While USWDS provides a robust framework, it does not cover every component needed to meet HRSA’s unique requirements. In cases where a component was not available in the USWDS library, I designed custom components guided by WCAG accessibility standards, best practices, and principles aligned with USWDS. Each component was built to maintain visual and functional consistency with the existing system, ensuring accessibility, usability, and a seamless experience across HRSA’s websites.
With a library of tokens and components in place, I developed a set of templates to streamline page creation and ensure consistency across HRSA’s websites. Templates served as blueprints for common page types, combining grids, components, and content structures into reusable patterns.
This approach reduced design and development effort, supported compliance with federal accessibility standards, and enabled teams to deliver content more efficiently while maintaining a cohesive user experience.
Templates define complete pages or sections built from repeatable, user-validated patterns. By codifying these into reusable templates, I provided teams with scalable structures that speed delivery, minimize inconsistency, and ensure cohesion across HRSA’s sites and subdomains. For users, these templates establish familiarity and predictability, building confidence through consistent experiences that align with their expectations.
Library template designed to organize large collections of pages, documents, or resources with keyword search, taxonomy filters, pagination, and ordering options.
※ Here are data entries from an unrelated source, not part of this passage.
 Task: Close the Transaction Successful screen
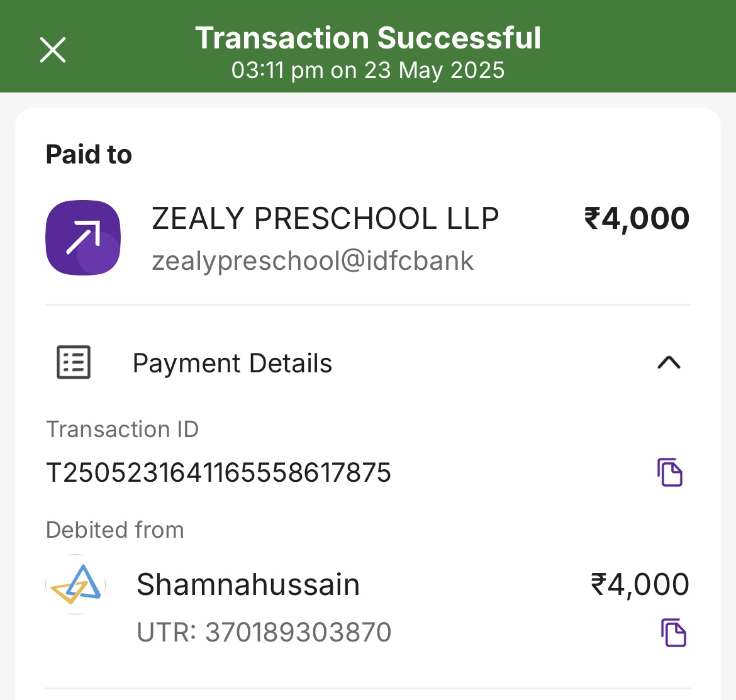coord(53,50)
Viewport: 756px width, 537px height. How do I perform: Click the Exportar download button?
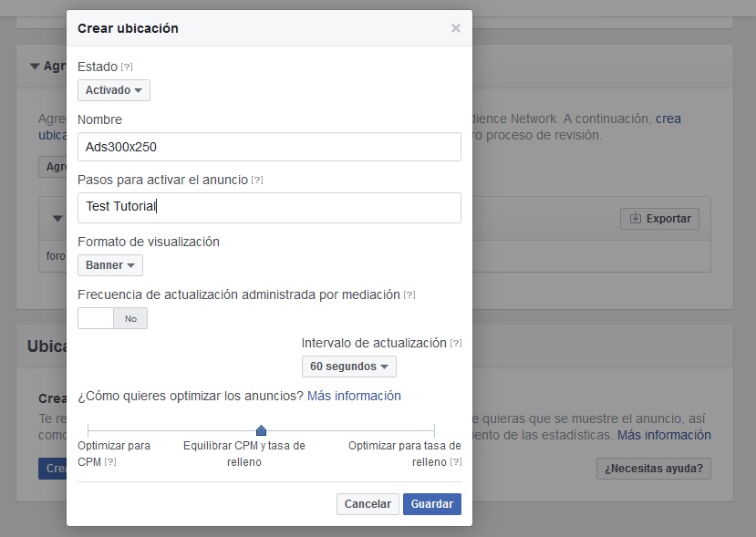659,219
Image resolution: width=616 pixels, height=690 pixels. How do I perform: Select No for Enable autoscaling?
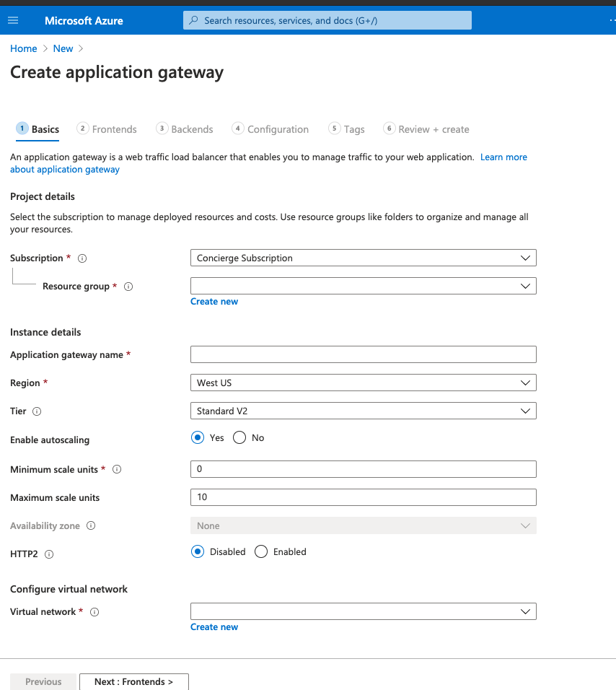239,437
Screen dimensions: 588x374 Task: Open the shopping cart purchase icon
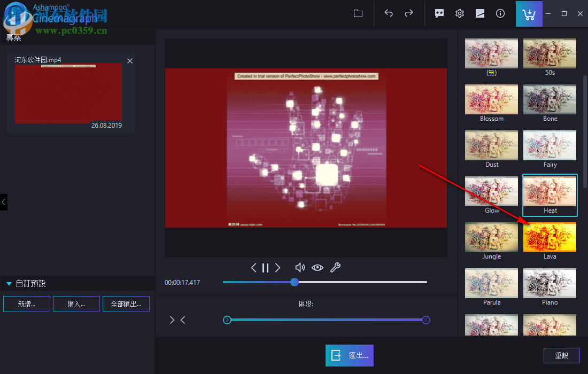[x=529, y=14]
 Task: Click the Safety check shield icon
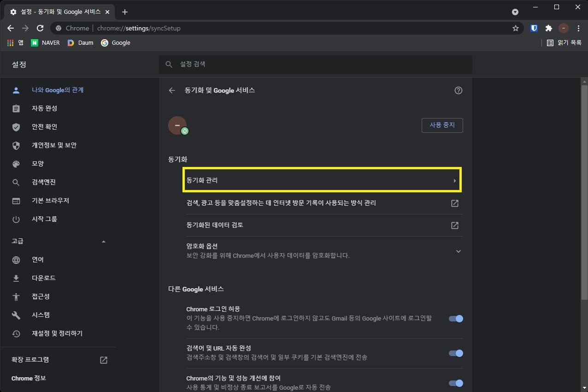point(16,126)
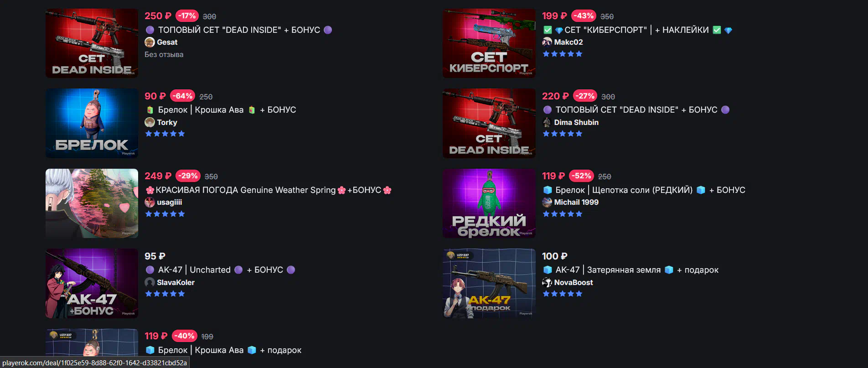Open the Киберспорт set thumbnail
The width and height of the screenshot is (868, 368).
coord(489,43)
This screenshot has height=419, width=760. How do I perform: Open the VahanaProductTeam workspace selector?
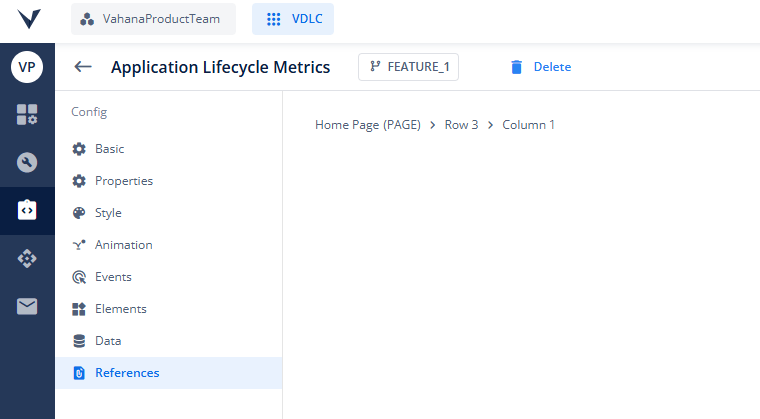(x=153, y=19)
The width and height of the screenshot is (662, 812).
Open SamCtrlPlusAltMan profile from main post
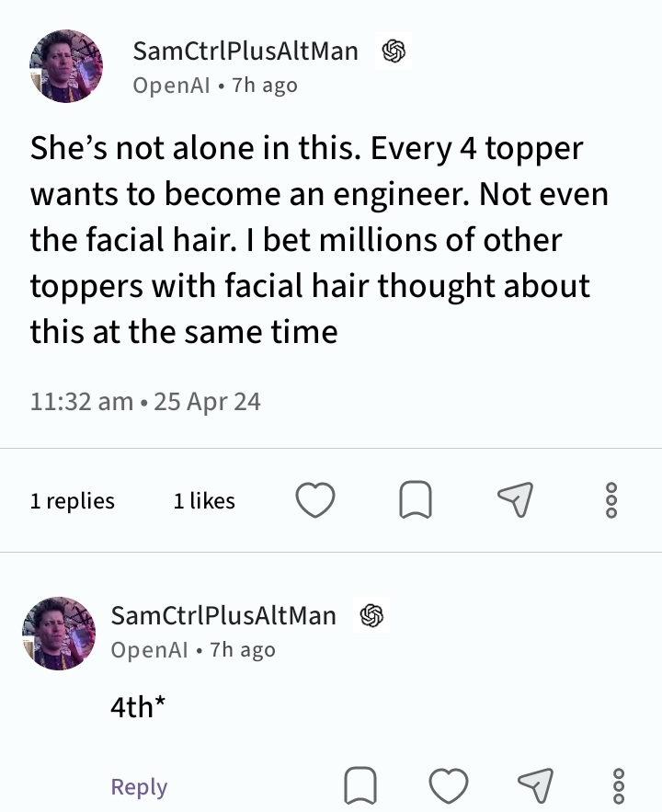pyautogui.click(x=245, y=51)
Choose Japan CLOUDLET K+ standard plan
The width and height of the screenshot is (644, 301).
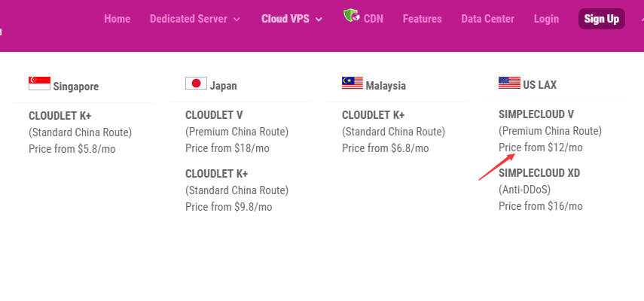coord(217,174)
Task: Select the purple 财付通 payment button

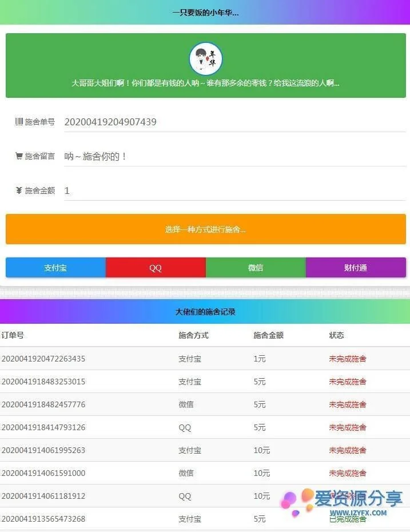Action: pyautogui.click(x=356, y=268)
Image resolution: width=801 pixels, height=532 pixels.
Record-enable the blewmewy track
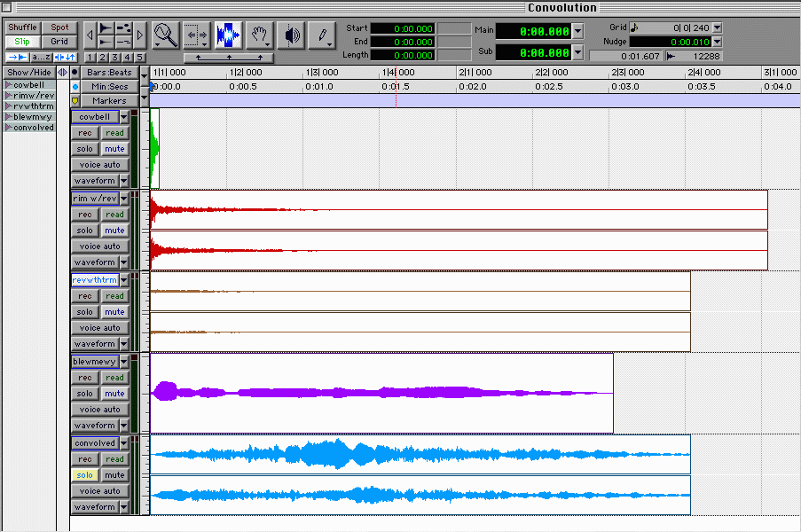pyautogui.click(x=85, y=378)
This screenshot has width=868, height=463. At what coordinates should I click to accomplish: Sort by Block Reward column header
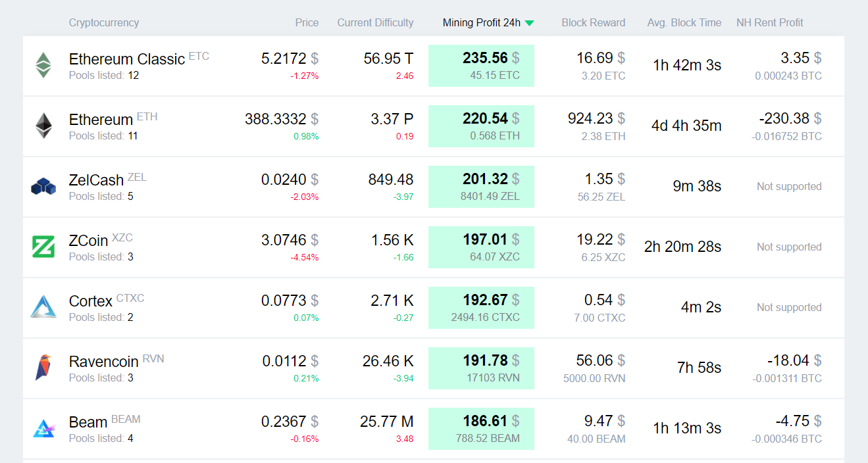[x=593, y=22]
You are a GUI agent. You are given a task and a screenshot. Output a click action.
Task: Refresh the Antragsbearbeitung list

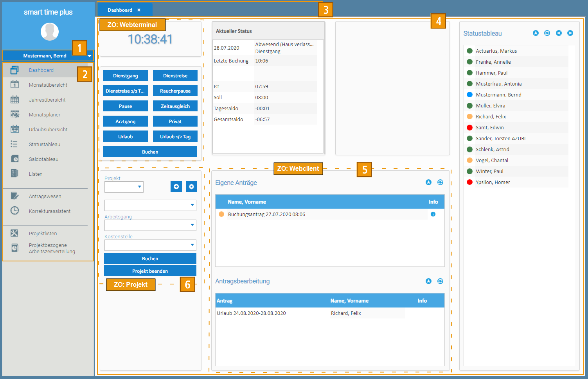tap(440, 281)
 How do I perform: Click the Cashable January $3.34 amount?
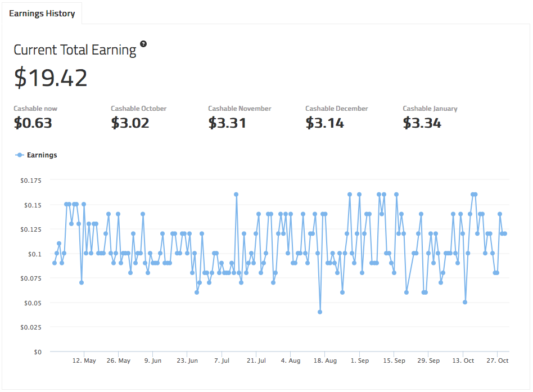pos(422,123)
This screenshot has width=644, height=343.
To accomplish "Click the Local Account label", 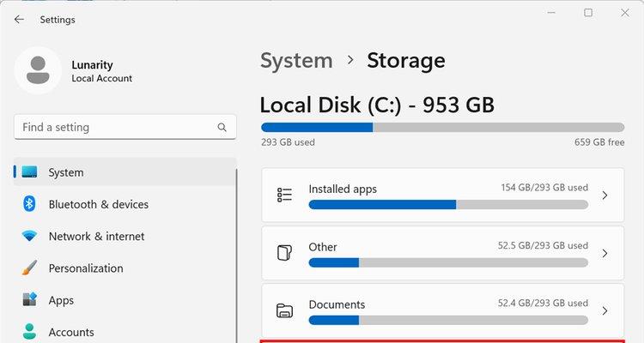I will (x=102, y=78).
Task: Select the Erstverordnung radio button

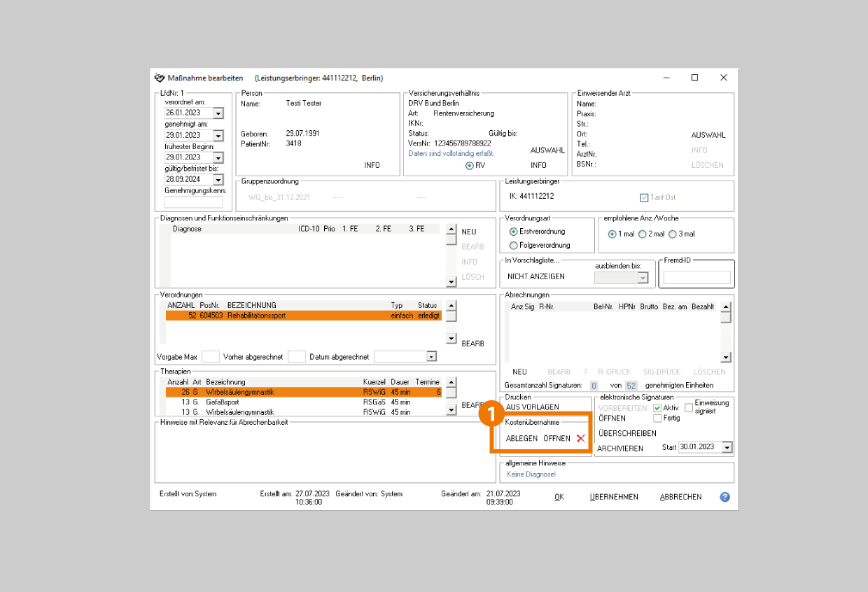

Available in multiple variations, this template became a foundational pattern, reused across all HRSA websites to support efficient content discovery and consistency.
A central HRSA calendar designed to display upcoming and past events in an intuitive format. It integrates filters, categories, and detail pages, making it easy for users to find opportunities and deadlines. The template syncs with the central calendar while showing only events relevant to each subdomain, avoiding duplication.
An editorial style guide developed with HRSA’s Office of Communications to ensure clarity, consistency, and accessibility across content. It defines standards for voice, tone, grammar, and plain language while aligning with federal writing requirements.
The guide helps content creators maintain a unified style across HRSA websites and subdomains, supporting a predictable and user-friendly experience.
The editorial style guide sets clear rules for acronyms, numbers, titles, lists, file names, and links to keep HRSA content consistent and predictable. It also governs meta descriptions, contact details, and directional language, strengthening accessibility and search. Aligned with the design system, these standards ensure content and components work together for a seamless user experience across all HRSA sites.
The new design system website serves as both a guide and a model.
Every element, from typography to navigation, reflects the standards it sets, showing teams what compliance and usability look like in practice. By following all guidelines to the letter, the site not only delivers clarity and accessibility but also builds confidence in applying the system consistently. The new design brings these principles to life, providing a trusted, living example of HRSA’s design language in action.